### Text excerpt ###

Current_JIEDDO_Logo1

We cannot tell you the full range of JIEDDO initiatives funded to fulfill this goal because year after year government oversight investigations have been stymied by the lack of transparency, with the Government Accountability Office (GAO) saying in 2010 that JIEDDO had not yet developed a means for reliably measuring the overall effectiveness of its efforts and investments to combat IEDs. As recently as a year ago, GAO complained again that it could not study the "universe" of counter-IED programs at the Department of Defense because JIEDDO "does not consistently record and track this data."

According to a report by the Center for Public Integrity in 2012, JIEDDO went from a staff of 360 in 2006 to a "monster" of 1,900 personnel – many of them contractors from the usual Beltway Banditry that’s been feasting upon the multi-billion dollar budget for years. One would think they have the resources to pull together a working database. But in a scathing McClatchy News/Center for Public Integrity report in 2011 called "The Manhattan Project that Bombed," it was suggested – by GAO – that perhaps JIEDDO purposefully ignored certain data, because "they would not demonstrate effectiveness."

### Recorded information ###

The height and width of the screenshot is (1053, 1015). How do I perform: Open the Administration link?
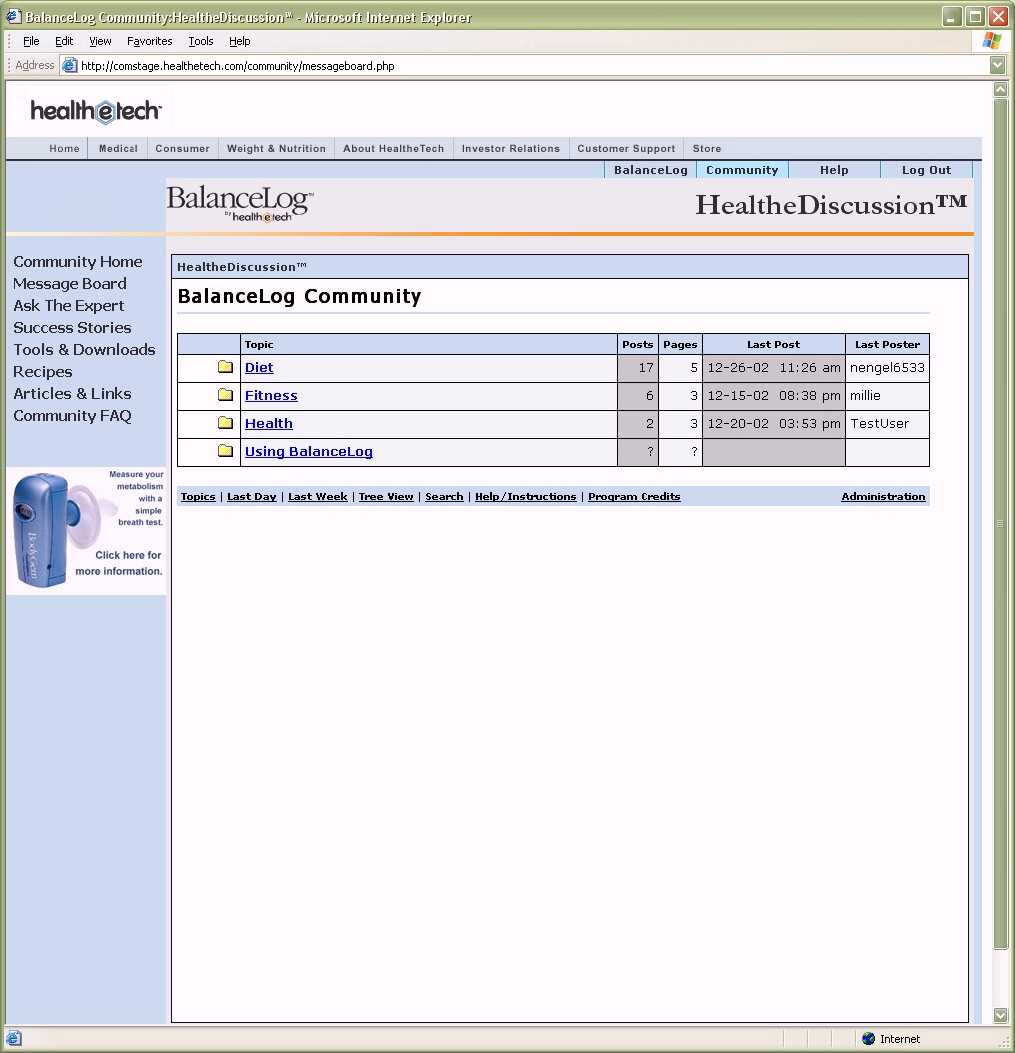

###

▶ **What this task involves**: According to the text excerpt about JIEDDO, how large was JIEDDO's staff in 2006, and how many personnel did it later grow to?

▶ **Full solution**: It had a staff of 360 in 2006 and grew to 1,900 personnel.